Né le 15 mai 1927, Georges Colin s’est éteint le 13 juillet 2022 à l’âge de nonante-cinq ans. Il entre très tôt à la Bibliothèque royale de Belgique. Le 13 juillet 1945 – il n’a pas vingt ans –, il s’y présente comme rédacteur temporaire à la section des Acquisitions, service des Livres rares et précieux, bientôt rebaptisé Réserve précieuse. Il y accomplit toute sa carrière, à l’exception d’une absence de deux ans, de 1952 à 1954, afin d’effectuer son service militaire.

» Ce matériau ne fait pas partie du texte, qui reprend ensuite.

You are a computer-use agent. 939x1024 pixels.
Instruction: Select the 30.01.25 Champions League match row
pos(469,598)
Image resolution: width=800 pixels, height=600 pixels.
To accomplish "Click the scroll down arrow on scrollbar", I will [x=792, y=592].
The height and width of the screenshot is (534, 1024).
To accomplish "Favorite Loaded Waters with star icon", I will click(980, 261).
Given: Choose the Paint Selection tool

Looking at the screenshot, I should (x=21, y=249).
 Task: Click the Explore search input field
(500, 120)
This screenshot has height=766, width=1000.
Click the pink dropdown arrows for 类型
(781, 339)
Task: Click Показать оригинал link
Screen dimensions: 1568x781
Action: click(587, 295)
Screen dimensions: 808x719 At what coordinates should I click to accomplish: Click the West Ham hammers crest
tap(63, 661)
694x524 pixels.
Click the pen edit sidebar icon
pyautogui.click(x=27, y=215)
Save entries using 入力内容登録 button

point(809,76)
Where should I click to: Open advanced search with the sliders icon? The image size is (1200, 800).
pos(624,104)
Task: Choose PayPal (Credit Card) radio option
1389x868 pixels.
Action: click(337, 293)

Docteur en droit, il gravit les différents échelons de la carrière administrative et scientifique d’alors : de stagiaire volontaire en 1951 à bibliothécaire en 1956, puis conservateur de la Réserve précieuse de 1961 à 1992, date de sa retraite. À cette date, il est en outre chef du département des Collections historiques, regroupant la Réserve précieuse, les Cartes et Plans et la Musique.

Ainsi Georges Colin contribue-t-il à l’émergence d’une nouvelle section au sein de la Bibliothèque royale, spécifiquement chargée de conserver les livres anciens et précieux et dont il devient le deuxième conservateur. Durant sa carrière, il assiste à la destruction progressive des anciens bâtiments de la Bibliothèque royale, à leur reconstruction et au déménagement de l’ensemble des collections.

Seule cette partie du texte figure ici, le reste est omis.